I came up with worse examples.  If STACK_BOUNDARY (or anything that
might break the ABI) is adjusted based on whether the processor
is [56]86 vs. [34]86, then code/libraries that happen to be compiled
on different variants of the x86 architecture could be magically
incompatible, producing subtly wrong results.

The other bad one is if we made only the g77 compiler "break" the
ABI to get this performance the "easy way", then some poor user
believed the g77 docs about f2c compatibility and tried to link
f2c-and-gcc-compiled code with g77-compiled code.  Even on the
same machine with the same version of gcc/g77 (egcs 1.1, if we
went down this rat-hole :), the result would be a subtly broken
executable, because the g77-compiled code would lay out its
COMMON areas differently than the f2c-and-gcc-compiled code!

>Sure.  Think about cases where the alignment of the double in the
>arglist isn't naturally aligned (think C, pass by value :-).
>
>foo (double, int)
>
>we push args back to front.
>
>So we push the int on the stack, which means the double will be
>at only a 4 byte aligned stack address if we assume our stack
>was 8 byte aligned before we pushed the args.

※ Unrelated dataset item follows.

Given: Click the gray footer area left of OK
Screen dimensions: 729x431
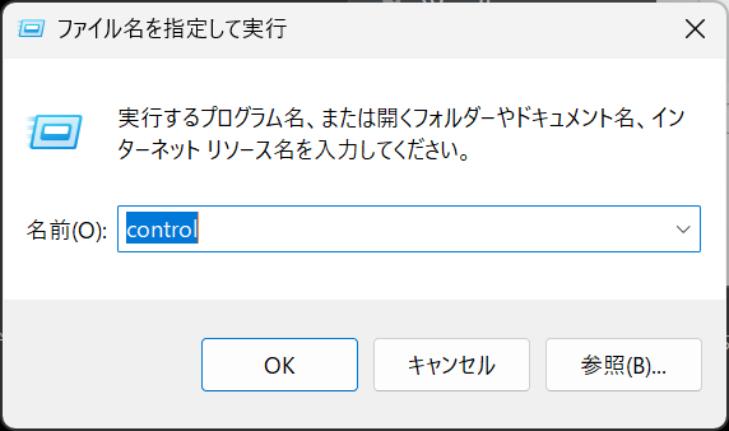Looking at the screenshot, I should coord(102,365).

Note that, in practice, what g77 most often does is:

foo (double *, int *)

But, aside from that...

My question is, just why, *conceptually*, is it a problem on the
x86 architecture to try to align the argument list so the caller
frame is 64-bit aligned *and* at least some of the doubles in
the list are 64-bit aligned, but some aren't?

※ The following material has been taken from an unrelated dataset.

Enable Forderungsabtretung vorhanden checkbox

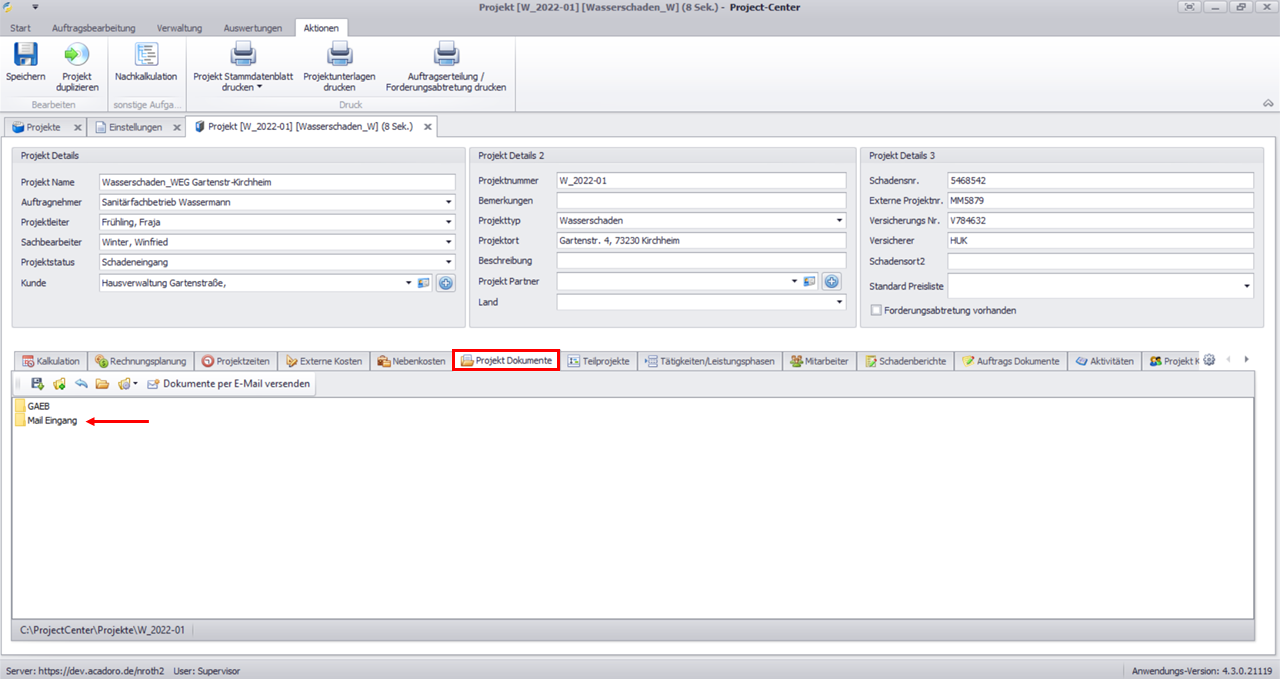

That is, is there a reason that x86 code *must* be generated either
to always assume doubles are 32-bit aligned *or* are always
64-bit aligned?  I can't think of any.

If that's the case, then IMO this whole problem is indeed, as I
thought, the result of gcc just not having a flexible-enough
architecture, that is, its "housekeeping staff" can't cope with
meeting these meetable requirements.

So can we at least come up with a short-term way to say "*try*
to align outgoing doubles to 64-bits, but don't assume incoming
doubles are 64-bit aligned", and in the long run make a better
overall architecture for representing alignments?  (Do I need
to write a "white paper" on what I mean by all this -- would
that help anyone understand what I'm talking about?  I've thought
it through quite a bit lately, so I could probably bang it out
with a few days' work.)

>You might think we could compensate for this by pushing an extra 
>dummy word before the first integer to ensure the double gets 
>aligned.  But that loses if we have:
>
>foo (int2, double, int1)
>
>If we pushed an extra 4 byte hunk before int1, then the total 
>size of the arglist would be 20 bytes -- not a multiple of 8.
>
>And as I'll explain below, we must always make sure to allocate
>in 8 byte lumps -- we can't depend on the callee to round the stack.

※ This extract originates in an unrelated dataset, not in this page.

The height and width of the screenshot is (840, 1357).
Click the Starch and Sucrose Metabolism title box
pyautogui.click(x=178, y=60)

Again, what is the *real* problem with just doing what is currently
done for that case, ending up with a misaligned double arg for
the incoming procedure -- must it really assume its double is
64-bit aligned?  Or is this really just an internal problem with
gcc's housekeeping?

(Guess I should start reading my 486 handbook again!  :)

>  > Is it reasonable
>  > to just subtract an extra 8 bytes when creating the frame
>  > pointer upon procedure entry and then NAND it with 7 to align
>  > it?  Or would that make for problems with debugger, profiling,
>  > and/or exception support, or is there no quick way to NAND the
>  > frame pointer on the x86?
>Nope.  Because you then don't have a constant offset to get to the
>arguments that were passed to the function.    To make this work
>you'd have to dedicate a hard register to serve as an argument
>pointer, which will be horrible.
>
>[ Think about it, how can you generate code to find an argument if
>  at entry to the procedure you may adjust the stack by a varying
>  value (0 or 4). ]

Duh, okay, that's right.  That's my limited SPARC/VLIW thinking
tripping me up again.  Even though they have the same problem, I
don't think about it, because so often all the incoming arguments
arrive in registers.  (I have spent most of the last 13 years or
so working on machines that have registers; I'd forgotten my
earlier experiences working on machines with hardly any, sorry.  :)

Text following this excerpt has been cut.